Varga Cindy, Eichinger Felix, Nair Viji, Naik Abhijit S, Nasr Samih H, Fogo Agnes B, Toskic Denis, Kretzler Matthias, Comenzo Raymond L
Plasma Cell Disorders Division, Atrium Health Levine Cancer Institute, Charlotte, North Carolina, USA.
Division of Nephrology, University of Michigan, Ann Arbor, Michigan, USA.
Kidney Int Rep. 2024 Jul 11;9(9):2786-2797. doi: 10.1016/j.ekir.2024.07.002. eCollection 2024 Sep.
There is an unmet need to understand the mechanisms by which amyloid deposition drives alterations in the kidney. We leveraged renal biopsies from amyloid light-chain (AL) amyloidosis participants of the Renal AL Amyloid Involvement and NEOD00 (RAIN) trial (NCT03168906) to perform transcriptional profiling and to employ a novel histologic scoring tool. Our objective was to utilize a transcriptome-driven approach to identify AL molecular signatures that may be prognostic.
Clinical data were correlated to histologic and molecular findings. A composite scarring injury and amyloid score (AS) were assigned to each biopsy. Glomerular and tubulointerstitial (TI) compartments were microdissected and sequenced separately.
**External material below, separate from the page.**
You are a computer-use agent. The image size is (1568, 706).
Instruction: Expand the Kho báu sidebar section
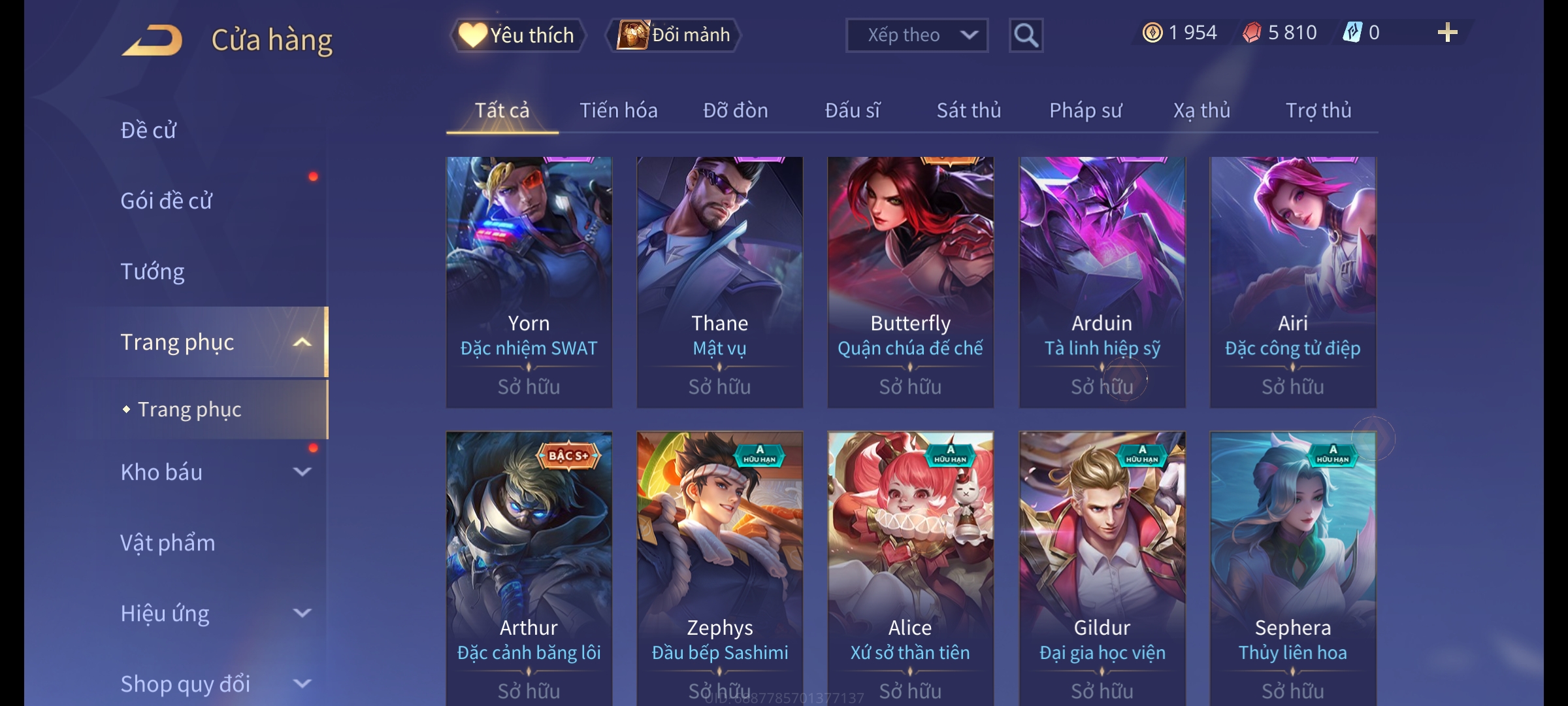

Expression data were compared to healthy living donors and focal segmental glomerulosclerosis (FSGS) profiles. Differentially expressed genes were determined.
Cluster analysis revealed 2 distinct patient clusters (G1 and G2) based on gene expression. The AS was higher in the TI compartment (6.5 vs. 4.5; = 0.0290) of G2. Glomeruli showed activation of fibrotic pathways and increased canonical signaling of LPS/IL-1. TNF activation was noted in TI. Enriched ingenuity canonical pathways included "coagulation system," "GADD45 signaling," and "Wnt/Ca+ pathway," among others. For AL versus living donors, ingenuity pathway analysis identified enrichment in PI3K/Akt signaling. Gene regulators of cellular proliferation were enriched in the amyloid group.
Despite the small sample size, we identified 2 distinct groups of patients with AL based on molecular signatures. Detailed studies of a larger cohort encompassing omics technologies at a single cell resolution will further help to identify the response of individual kidney cell types to amyloid deposits, potentially leading to the development of novel therapeutic targets.
了解淀粉样蛋白沉积驱动肾脏改变的机制仍存在未满足的需求。我们利用肾脏AL淀粉样变性参与和NEOD00(RAIN)试验(NCT03168906)中淀粉样轻链(AL)淀粉样变性参与者的肾活检进行转录谱分析,并采用一种新的组织学评分工具。我们的目标是利用转录组驱动的方法来识别可能具有预后意义的AL分子特征。
将临床数据与组织学和分子学发现相关联。为每个活检标本分配一个复合瘢痕损伤和淀粉样蛋白评分(AS)。对肾小球和肾小管间质(TI)部分进行显微切割并分别测序。将表达数据与健康活体供体和局灶节段性肾小球硬化(FSGS)图谱进行比较。确定差异表达基因。
聚类分析基于基因表达揭示了2个不同的患者聚类(G1和G2)。G2的TI部分的AS更高(6.5对4.5;P = 0.0290)。肾小球显示纤维化途径激活和LPS/IL-1的经典信号增加。TI中观察到TNF激活。富集的 Ingenuity 经典途径包括“凝血系统”、“GADD45信号传导”和“Wnt/Ca+途径”等。对于AL与活体供体,Ingenuity途径分析确定PI3K/Akt信号传导富集。细胞增殖的基因调节因子在淀粉样蛋白组中富集。
尽管样本量小,但我们基于分子特征识别出了2组不同的AL患者。对更大队列进行详细研究,以单细胞分辨率涵盖组学技术,将进一步有助于确定单个肾细胞类型对淀粉样蛋白沉积的反应,可能导致开发新的治疗靶点。